───── Records provided
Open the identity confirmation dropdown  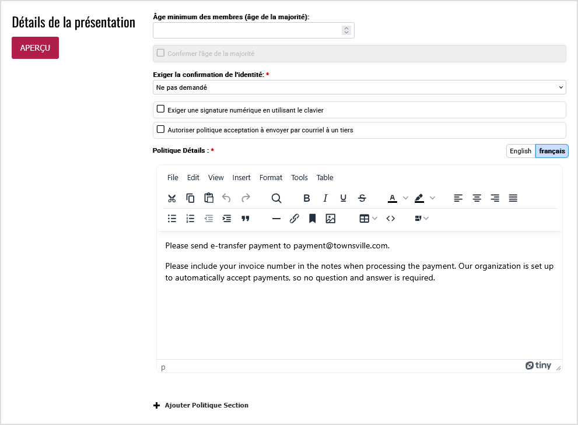[x=359, y=87]
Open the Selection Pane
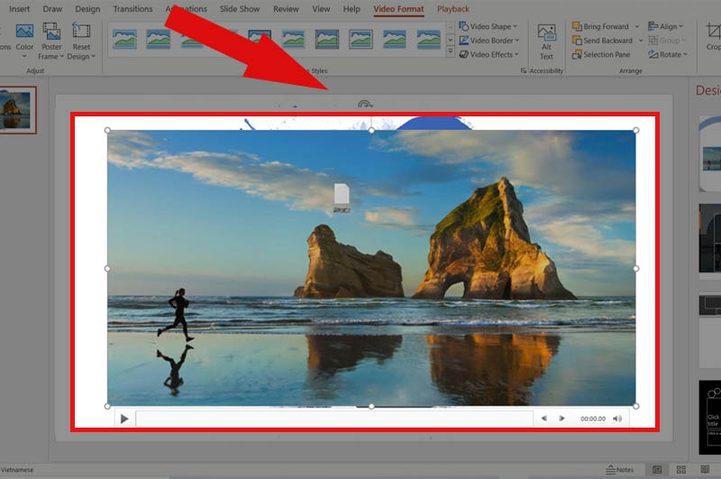The width and height of the screenshot is (721, 479). pyautogui.click(x=601, y=55)
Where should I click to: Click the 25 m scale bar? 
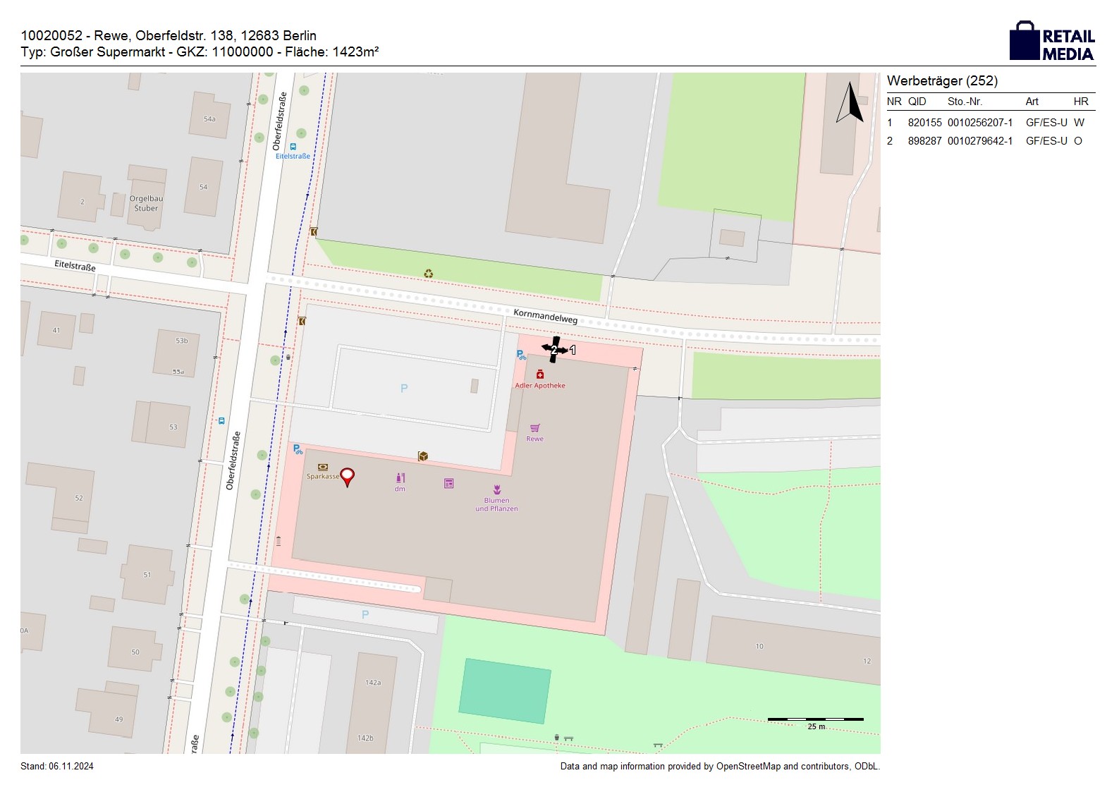pyautogui.click(x=815, y=719)
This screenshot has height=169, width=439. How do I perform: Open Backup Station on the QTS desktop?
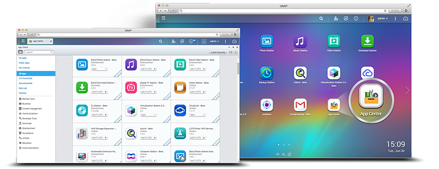[x=266, y=73]
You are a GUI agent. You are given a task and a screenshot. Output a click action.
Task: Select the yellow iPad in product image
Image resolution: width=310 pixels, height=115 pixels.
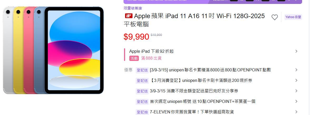(18, 50)
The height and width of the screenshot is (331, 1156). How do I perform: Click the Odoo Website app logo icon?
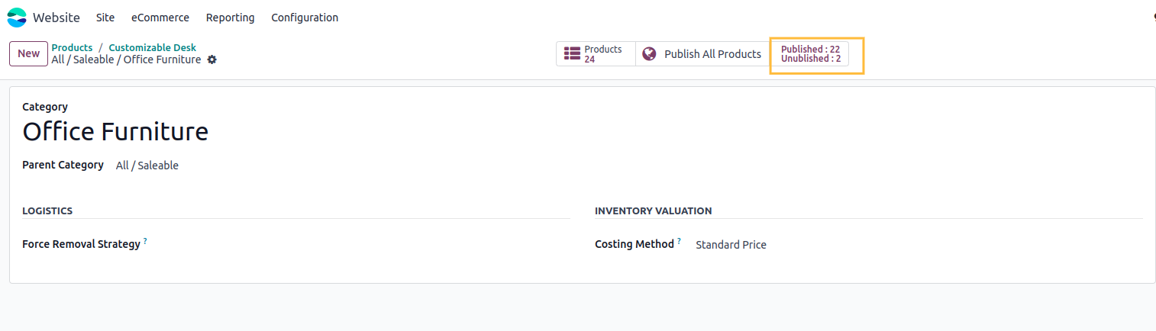[17, 18]
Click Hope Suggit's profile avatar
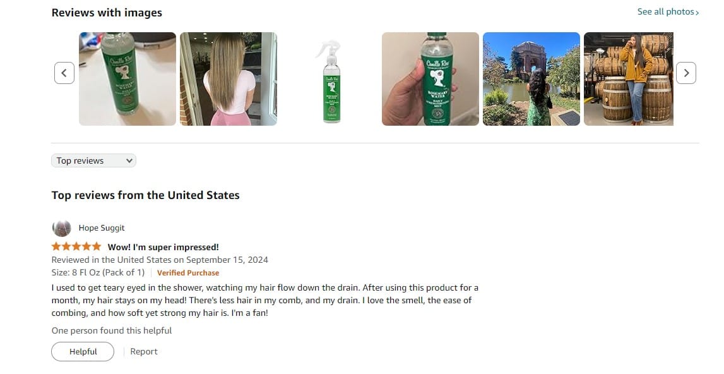The height and width of the screenshot is (374, 724). (61, 228)
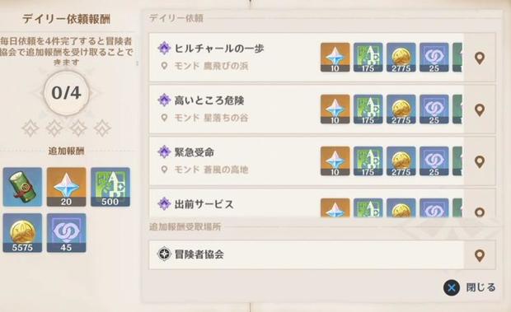Select the 出前サービス commission title
Viewport: 511px width, 312px height.
204,204
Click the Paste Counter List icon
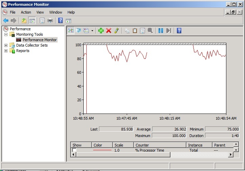 pyautogui.click(x=135, y=31)
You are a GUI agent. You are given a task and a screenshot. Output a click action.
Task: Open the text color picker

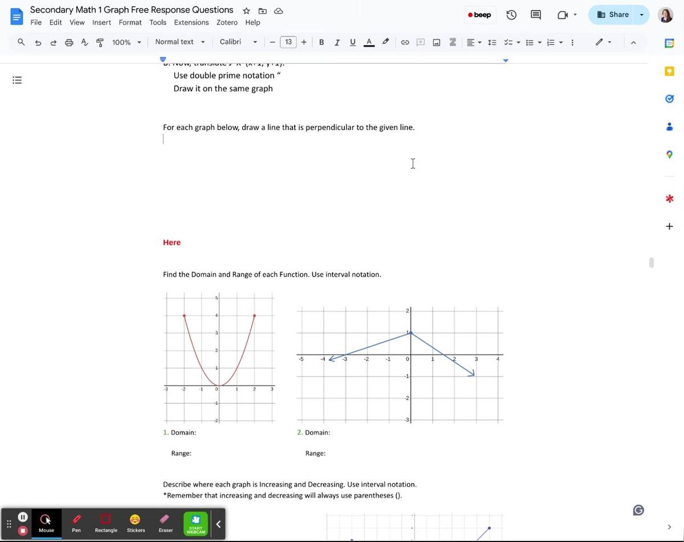(x=369, y=42)
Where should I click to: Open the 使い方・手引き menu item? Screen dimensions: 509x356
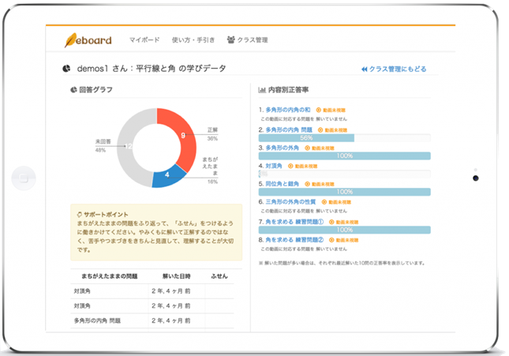tap(193, 39)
──────────
[Exercise]: Here the lines from the one with "Image resolution: width=310" through the last line of the data above need to be repeated exactly, both included, and any picture omitted.

[Exercise response]:
Image resolution: width=310 pixels, height=115 pixels.
(18, 50)
The height and width of the screenshot is (331, 1156). How do I perform: Click the Odoo Website app logo icon?
[17, 18]
Click Hope Suggit's profile avatar
The height and width of the screenshot is (374, 724). (61, 228)
Select the 出前サービス commission title
Viewport: 511px width, 312px height.
204,204
Click the Paste Counter List icon
 pyautogui.click(x=135, y=31)
You are a GUI agent. You are given a task and a screenshot. Output a click action.
Task: Open the text color picker

(x=369, y=42)
Where should I click to: Open the 使い方・手引き menu item? Screen dimensions: 509x356
tap(193, 39)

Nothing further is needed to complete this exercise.